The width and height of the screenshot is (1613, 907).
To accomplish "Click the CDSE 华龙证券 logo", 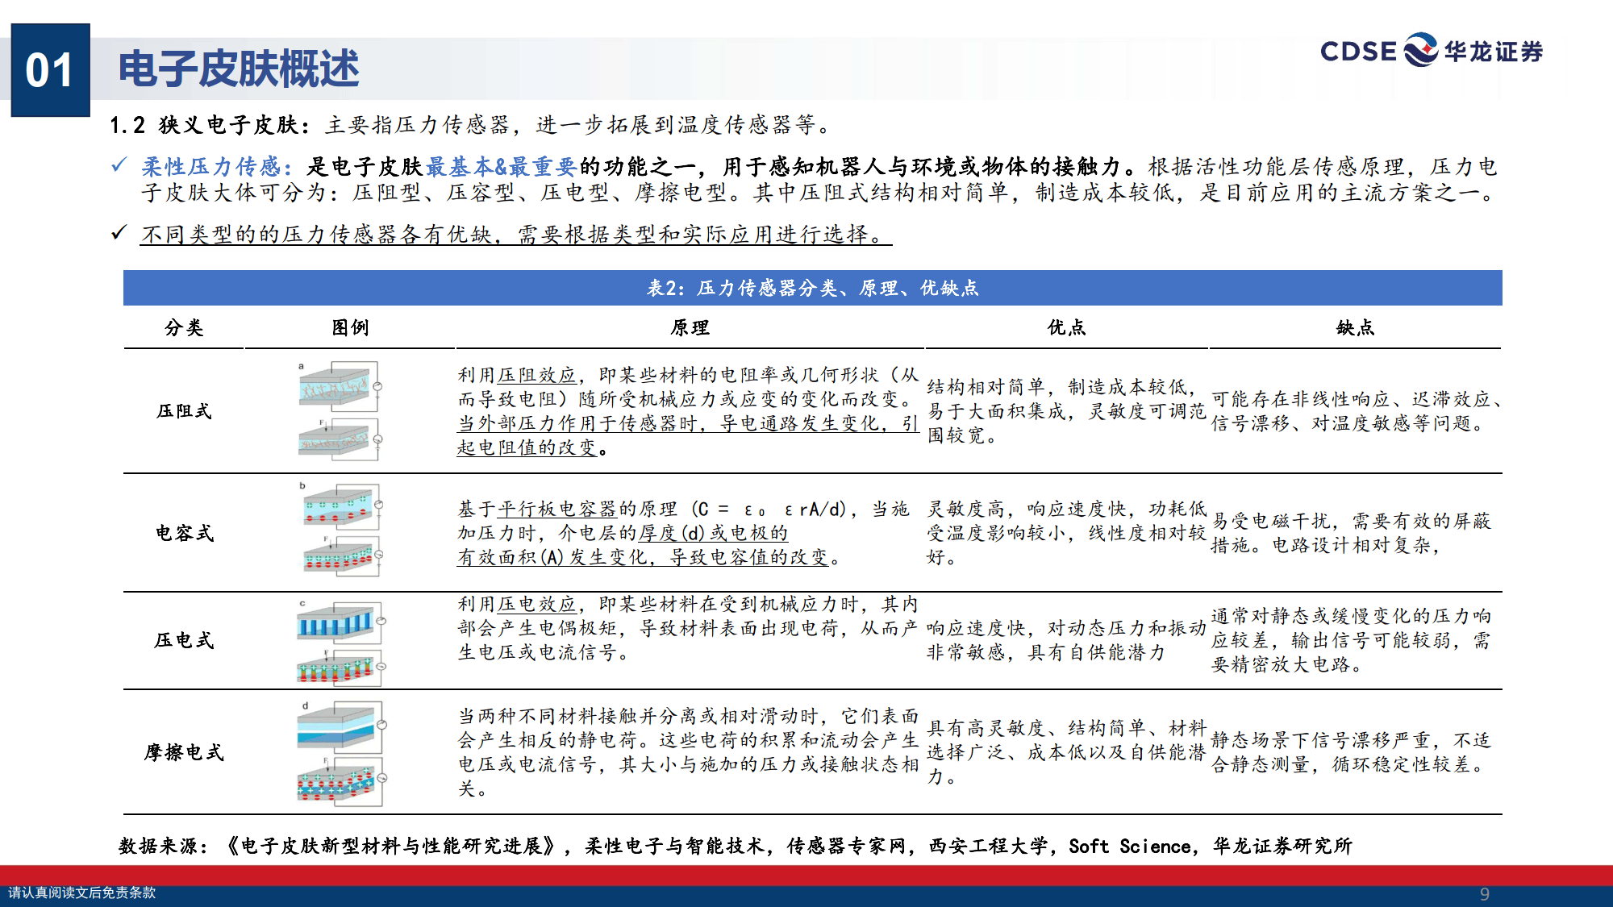I will click(x=1437, y=52).
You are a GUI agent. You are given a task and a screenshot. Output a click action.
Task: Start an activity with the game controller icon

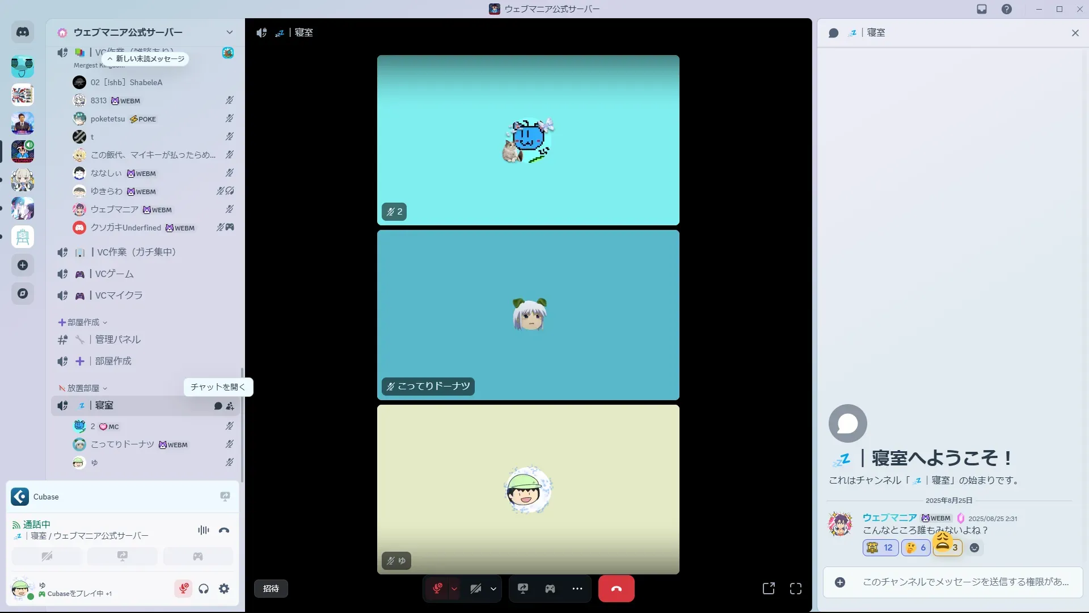(550, 589)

WORK TASK
Scan the records for the string "screenshot". Copy each line in which it appears.

SOLUTION TO THE EXERCISE
The width and height of the screenshot is (1613, 907).
You are a GUI agent. You are given a task and a screenshot. Output a click action.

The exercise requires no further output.